# Given exercise 1
In the mailing-list reply about PLL trade-offs, what is the writer's favorite loop implementation?
# Given exercise 2
Carry on the mailing-list reply about PLL trade-offs from its last sentence.

# Excerpt to read
[Premium-Rx] Re: Ten-Tec RX-340 ??
Chuck Hutton
charlesh3 at msn.com
Sun Sep 4 23:16:02 EDT 2005
Scott:
What you describe sounds like the fundamental trade-offs for a PLL:
- the wider you make the loop so that it can lock on a signal not right in
the middle of the passband (or a drifting signal), the more likely it is to
capture on an unintended signal.
- the choice of loop bandwidth affects noise filtering.
- the faster you want the loop to lock up, the wider the
bandwidth.
There is no right answer. A receiver dedicated to frequency hopping might
favor quick locking (wide bandwidth). My favorite implementation is a dual
bandwidth loop: it acquires lock with a wide loop and then switches to a
narrower loop once locked.
As for the amplitude differences between the two, I don't know why there is
a difference nor whether it really is meaningful. I have doubts as to
whether SAM means anything when the carrier is at the level of the noise.
Another parameter of interest is how long the loop remains on frequency when
it looses lock.

# Data block
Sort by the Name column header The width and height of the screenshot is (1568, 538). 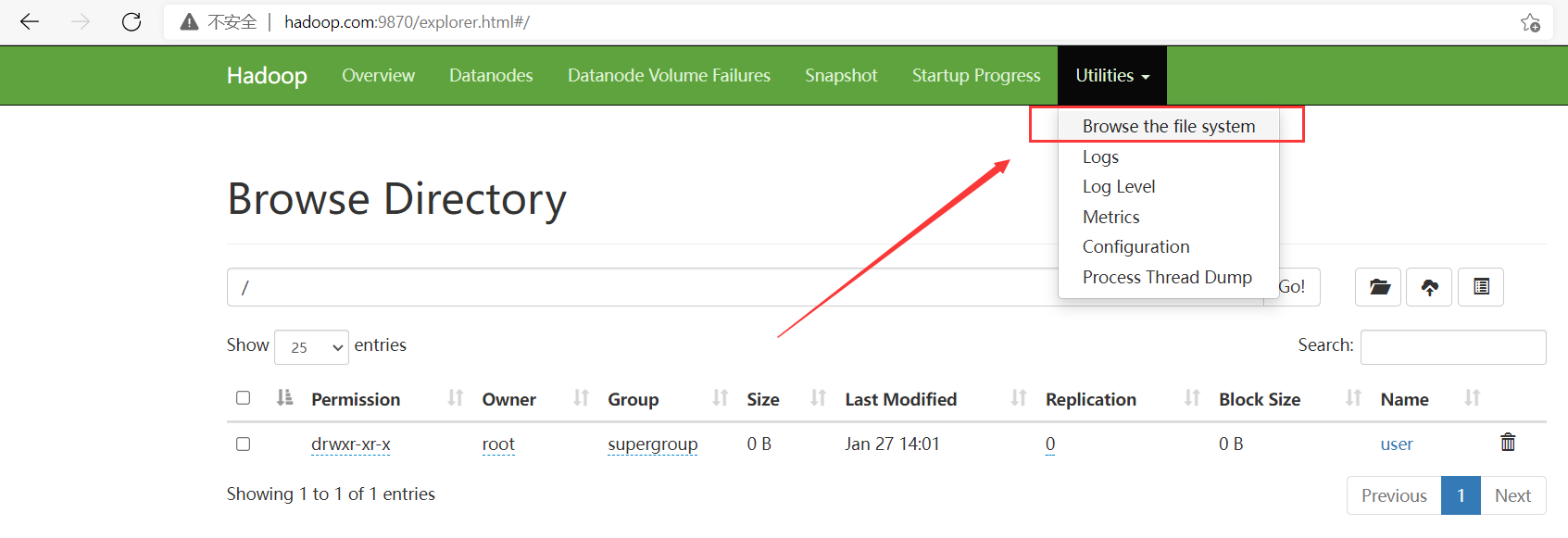1404,399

# Written response 1
A dual bandwidth loop, which acquires lock with a wide loop and then switches to a narrower loop once locked.

# Written response 2
Chuck
_____
From: premium-rx-bounces at ml.skirrow.org
[mailto:premium-rx-bounces at ml.skirrow.org] On Behalf Of Ka9p at aol.com
Sent: Sunday, September 04, 2005 7:41 PM
To: premium-rx at ml.skirrow.org
Subject: [Premium-Rx] Re: Ten-Tec RX-340 ??
I'm really enjoying reading this thread.
Could someone maybe explain the likely basis for the difference in the SAM
performance between the HF1000A and RX-340?
After reading the string of posts, since I had the two set up in a
comparison mode on the same antennas, I wandered away from the standard SWBC
fair I usually listen to (and I still don't think the 340 SAM is bad for
that) and looked around for some weak AM stuff, and settled in on the 75
meter DX-60 net this morning. What I found kinda surprised me.
The 340 required about 7 to 10 dbm above the noise level for SAM lock-up,
while the WJ remained locked virtually all the time the carrier rose above
the noise.
And as various weak AM stations came on, the WJ would take a few seconds but
lock on them when they were as much as 800 to 900 hertz high or low. The
340 refused to lock on anything more than 300 hertz away. The same results
were obtained on the 50 KW station on AM1000 about 1.5 miles from here.
Is this just a difference in algorithm, or is there something in the overall
design approach/philosophy that contributes to this much difference?
And thanks for the link to the Grayland pictures ("Honey, come look at
this, we're not so out of control here, are we ?" )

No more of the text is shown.